1230. Temperature, Illumination, Sanitation and Ventilation.

(a) Temperature of all working chambers which are subjected to compressed air shall, by means of after-coolers or other suitable devices, be maintained at a temperature not to exceed 85 degrees Fahrenheit.
(b) Illumination in compressed air chambers shall be by electricity exclusively and two independent electric-lighting systems with independent sources of supply shall be used. The emergency source shall be arranged to become automatically operative in the event of failure of the regularly used source. Electrical installations and equipment shall comply with applicable portions of the Electrical Safety Orders.

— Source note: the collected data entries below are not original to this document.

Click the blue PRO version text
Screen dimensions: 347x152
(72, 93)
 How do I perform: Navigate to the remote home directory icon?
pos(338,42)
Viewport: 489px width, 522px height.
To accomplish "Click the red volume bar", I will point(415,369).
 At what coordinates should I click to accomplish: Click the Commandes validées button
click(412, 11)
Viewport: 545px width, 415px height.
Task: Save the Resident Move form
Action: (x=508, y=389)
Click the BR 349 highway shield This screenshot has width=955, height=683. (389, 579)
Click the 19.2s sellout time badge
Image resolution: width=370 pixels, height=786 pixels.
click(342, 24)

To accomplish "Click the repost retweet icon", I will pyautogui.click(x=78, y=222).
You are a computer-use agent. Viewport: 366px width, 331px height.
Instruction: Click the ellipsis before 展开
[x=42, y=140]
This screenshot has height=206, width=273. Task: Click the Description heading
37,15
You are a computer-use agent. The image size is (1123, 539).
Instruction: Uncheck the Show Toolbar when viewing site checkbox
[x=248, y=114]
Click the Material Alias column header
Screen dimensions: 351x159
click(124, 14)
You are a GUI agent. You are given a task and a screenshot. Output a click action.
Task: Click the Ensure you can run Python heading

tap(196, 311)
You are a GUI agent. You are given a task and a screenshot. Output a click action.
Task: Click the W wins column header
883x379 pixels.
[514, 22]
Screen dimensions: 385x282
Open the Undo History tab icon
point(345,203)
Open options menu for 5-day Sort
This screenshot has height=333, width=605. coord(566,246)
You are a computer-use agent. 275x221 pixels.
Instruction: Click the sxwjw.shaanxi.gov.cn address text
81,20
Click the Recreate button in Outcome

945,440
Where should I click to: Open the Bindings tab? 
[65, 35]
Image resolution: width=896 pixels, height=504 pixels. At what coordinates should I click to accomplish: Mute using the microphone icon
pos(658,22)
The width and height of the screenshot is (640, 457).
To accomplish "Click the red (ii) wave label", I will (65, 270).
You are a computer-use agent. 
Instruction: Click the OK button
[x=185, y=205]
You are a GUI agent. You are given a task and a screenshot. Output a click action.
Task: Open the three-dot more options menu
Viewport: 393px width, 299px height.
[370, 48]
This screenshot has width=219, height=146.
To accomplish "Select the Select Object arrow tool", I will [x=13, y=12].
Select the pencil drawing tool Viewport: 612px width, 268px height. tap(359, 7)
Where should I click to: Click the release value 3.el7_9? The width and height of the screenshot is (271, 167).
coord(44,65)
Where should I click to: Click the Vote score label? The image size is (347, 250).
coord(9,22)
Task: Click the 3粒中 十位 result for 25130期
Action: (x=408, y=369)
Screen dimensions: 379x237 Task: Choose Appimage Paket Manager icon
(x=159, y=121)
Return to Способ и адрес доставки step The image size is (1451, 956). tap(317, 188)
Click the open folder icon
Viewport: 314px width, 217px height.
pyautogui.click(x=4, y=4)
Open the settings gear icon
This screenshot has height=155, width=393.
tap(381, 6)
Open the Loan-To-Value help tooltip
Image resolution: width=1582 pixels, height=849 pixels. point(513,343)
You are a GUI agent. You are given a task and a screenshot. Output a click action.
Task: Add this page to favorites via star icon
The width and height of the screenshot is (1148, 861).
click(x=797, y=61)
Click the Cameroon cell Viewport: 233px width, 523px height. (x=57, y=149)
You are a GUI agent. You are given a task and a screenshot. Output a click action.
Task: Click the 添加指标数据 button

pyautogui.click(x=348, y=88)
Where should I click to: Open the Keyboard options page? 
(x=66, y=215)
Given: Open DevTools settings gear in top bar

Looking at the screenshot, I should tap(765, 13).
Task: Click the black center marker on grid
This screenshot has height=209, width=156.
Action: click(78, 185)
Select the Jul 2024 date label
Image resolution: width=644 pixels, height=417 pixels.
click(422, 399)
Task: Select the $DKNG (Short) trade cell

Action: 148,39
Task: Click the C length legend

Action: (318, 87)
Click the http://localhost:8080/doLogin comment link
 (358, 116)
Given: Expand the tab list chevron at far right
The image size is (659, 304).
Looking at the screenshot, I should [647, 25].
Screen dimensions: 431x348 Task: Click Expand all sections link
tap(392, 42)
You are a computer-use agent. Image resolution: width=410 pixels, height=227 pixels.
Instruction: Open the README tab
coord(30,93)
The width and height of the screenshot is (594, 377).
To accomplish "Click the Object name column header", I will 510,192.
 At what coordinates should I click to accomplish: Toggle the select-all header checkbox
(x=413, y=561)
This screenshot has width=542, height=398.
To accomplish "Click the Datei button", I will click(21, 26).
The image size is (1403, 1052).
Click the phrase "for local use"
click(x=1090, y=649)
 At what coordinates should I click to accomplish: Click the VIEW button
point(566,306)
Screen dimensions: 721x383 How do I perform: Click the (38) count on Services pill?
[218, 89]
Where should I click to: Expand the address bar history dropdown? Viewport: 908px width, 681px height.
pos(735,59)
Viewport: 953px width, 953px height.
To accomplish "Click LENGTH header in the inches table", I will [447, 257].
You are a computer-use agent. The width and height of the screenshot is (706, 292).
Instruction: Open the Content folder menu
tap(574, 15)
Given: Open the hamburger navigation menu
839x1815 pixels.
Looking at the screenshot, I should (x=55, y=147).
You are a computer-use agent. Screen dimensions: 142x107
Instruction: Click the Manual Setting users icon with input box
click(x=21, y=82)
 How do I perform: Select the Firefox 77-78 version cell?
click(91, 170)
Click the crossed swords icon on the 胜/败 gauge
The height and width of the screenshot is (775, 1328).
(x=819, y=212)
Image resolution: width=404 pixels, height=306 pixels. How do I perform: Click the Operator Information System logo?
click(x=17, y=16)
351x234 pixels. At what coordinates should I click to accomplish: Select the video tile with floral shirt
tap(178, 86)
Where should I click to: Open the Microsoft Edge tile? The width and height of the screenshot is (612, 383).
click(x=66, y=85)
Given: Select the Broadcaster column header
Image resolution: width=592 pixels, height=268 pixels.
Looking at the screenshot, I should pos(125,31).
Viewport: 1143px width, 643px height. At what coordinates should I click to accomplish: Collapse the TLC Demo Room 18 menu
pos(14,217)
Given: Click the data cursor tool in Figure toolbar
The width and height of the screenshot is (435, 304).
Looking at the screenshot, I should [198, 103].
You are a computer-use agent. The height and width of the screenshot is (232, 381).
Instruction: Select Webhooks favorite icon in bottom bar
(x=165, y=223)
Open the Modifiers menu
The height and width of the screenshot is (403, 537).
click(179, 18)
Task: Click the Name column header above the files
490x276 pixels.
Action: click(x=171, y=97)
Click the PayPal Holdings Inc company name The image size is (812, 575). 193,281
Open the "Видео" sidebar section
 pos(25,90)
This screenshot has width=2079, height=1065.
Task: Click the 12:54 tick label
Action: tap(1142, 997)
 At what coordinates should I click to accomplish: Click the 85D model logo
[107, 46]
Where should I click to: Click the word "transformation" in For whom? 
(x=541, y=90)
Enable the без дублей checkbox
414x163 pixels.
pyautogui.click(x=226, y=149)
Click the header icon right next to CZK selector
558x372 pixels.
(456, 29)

(c) The minimum intensity of illumination on any walkway, ladder, stairway, or working level shall not be less than 10-foot candles, and in all work places the illumination shall at all times be such as to enable employees to see clearly.
(d) Sanitary, heated, illuminated, and ventilated dressing rooms and drying rooms shall be provided for all employees engaged in compressed air work. Such rooms shall contain suitable benches and lockers. Bathing accommodations (showers at the ratio of 1 to 10 employees per shift) equipped with running hot and cold water along with suitable and adequate toilet accommodations shall be provided. One toilet for each 15 employees, or fractional part thereof, shall be provided. While in a compressed air environment and the toilet bowl is shut by a cover, there shall be an air space so that the bowl or bucket does not implode when the pressure is increased. All parts of caissons and other working compartments shall be kept in a sanitary condition.
(e) Ventilation in the locks and chambers, with the exception of the medical chamber, shall be such that the air quality meets the requirement of Section 5144(e) of the General Industry Safety Orders.
(f) Exhaust valves and exhaust pipes shall be provided and operated so that the working chamber shall be well ventilated, and there shall be no pockets of dead air. Outlets may be required at intermediate points along the main low pressure air supply line to the heading to eliminate such pockets of dead air. Ventilating air shall be not less than 30 cubic feet per minute per person.
(g) The air in the workplace shall be analyzed by the employer not less than once each shift, and records of such tests shall be kept on file at the place where the work is in progress. The test results shall be within the permissible exposure limits (PEL’s) specified in Section 5155 of the General Industry Safety Orders, for hazardous gases and within 10 percent of the lower explosive limit of flammable gases.
(h) Forced ventilation shall be provided during decompression. During the entire decompression period, forced ventilation through chemical or mechanical air purifying devices that will ensure a source of fresh air shall be provided.

 NOTE: Authority cited: Section 142.3, Labor Code. Reference: Section 142.3, Labor Code.